In addition to being cheap, the potato is low in fat and high in fiber and protein . In addition, an average tuber provides about half of the recommended daily intake of vitamin C, and is a good source of vitamins B1, B3 and B6, as well as minerals, including potassium, phosphorus and magnesium. And all this against only 150 calories.
“The fad of low carbohydrate diets has turned people away from the potato, and that’s a shame,” said Matthew Mailman, a dietitian in Penticton, BC. ” This tuber has many benefits. and is a good source of nutrients. ”
While it’s true that fat chips, potato chips and potato gratin will not enhance your figure, there is nothing to stop you from eating this tuber even if you’re watching your weight. In fact, unlike white bread and sugar, the potato contains complex carbohydrates which, as we know, prolong the feeling of satiety .
Good for health
According to the results of a study published in the British Journal of Nutrition , a number of errors are circulating about the potato. Thus, its glycemic index would not have been determined correctly and it would differ according to the varieties offered in the trade.

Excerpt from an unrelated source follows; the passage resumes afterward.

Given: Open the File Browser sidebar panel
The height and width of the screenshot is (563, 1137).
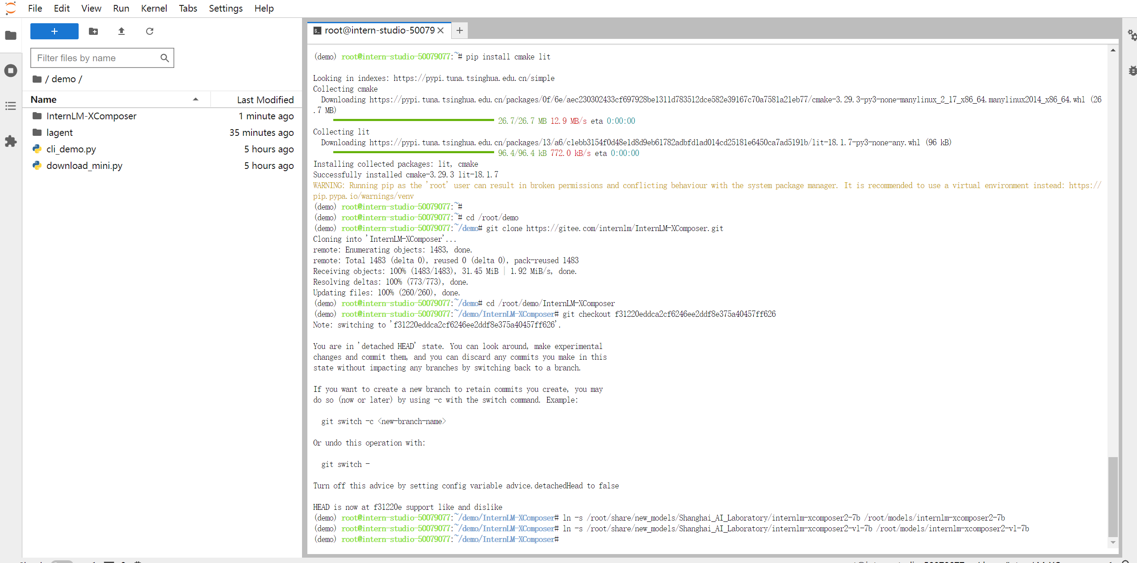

In addition, the method of cooking would influence the way in which the body degrades it : cooked whole and then consumed cold, for example, it would have a lower index than mashed.
“An average potato provides about half of the recommended daily intake of potassium, an electrolyte that plays a role in muscle and nerve function,” says Matthew Mailman. This tuber is also rich in phosphorus, an important constituent of bones which, moreover, plays a role in the production of energy . Finally, it contains vitamins of iron and dietary fiber. ”
Science keeps discovering new benefits for him. According to researchers at the Institute for Food Research in the United Kingdom, the potato contains kukoamines, molecules that would help lower blood pressure and that until now, we had isolated only in the bay wolfberry (or goji berry). In addition, analyzes revealed that the red potato and Russet Norkotah were rich in phenols, including flavonoids, substances that help protect against respiratory disorders, cardiovascular diseases and some cancers . As such, they would even surpass broccoli, spinach and Brussels sprouts.
“The composition of the potato is very different from that of the sweet potato,” says the dietitian. The latter is much richer in beta-carotene, precursor of vitamin A and substance that gives it its yellow-orange color . On the other hand, it is not as rich in potassium and phosphorus. “Finally, the potato has not finished revealing its secrets since there are more than a hundred varieties and their nutritional and their culinary preparations can vary significantly from one to the other.
Baked, roasted, steamed, grated, crushed, thinly sliced, there are so many ways to cook this comforting tuber that you do not see why it would be frying or covered with sauces or greasy fillings.
” I advise baking the potato in the oven or microwave rather than boiling it , because this method leaches out nutrients,” Matthew Mailman explains. For toppings, try non-hydrogenated margarine, lean sour cream or salsa. ”
What to do or not to do
Here are some tips to help you get the most from your potato dishes:
‘ Do not hesitate to eat it with steak . Its richness in vitamin C promotes the absorption of the iron contained in the meat.
‘ Do not peel it . “I recommend eating the skin, which is rich in fiber and potassium,” says the dietitian.
‘ Prepare the remaining salads , for example in a niçoise.
‘ Do not do too much . As with all foods, it’s important to watch your portions.
‘ Keep the tubers dry and dark , and never put them in a plastic bag.
‘ Do not eat those who have sprouts or are greenish .
‘ Serve with a lean condiment , such as low-fat sour cream.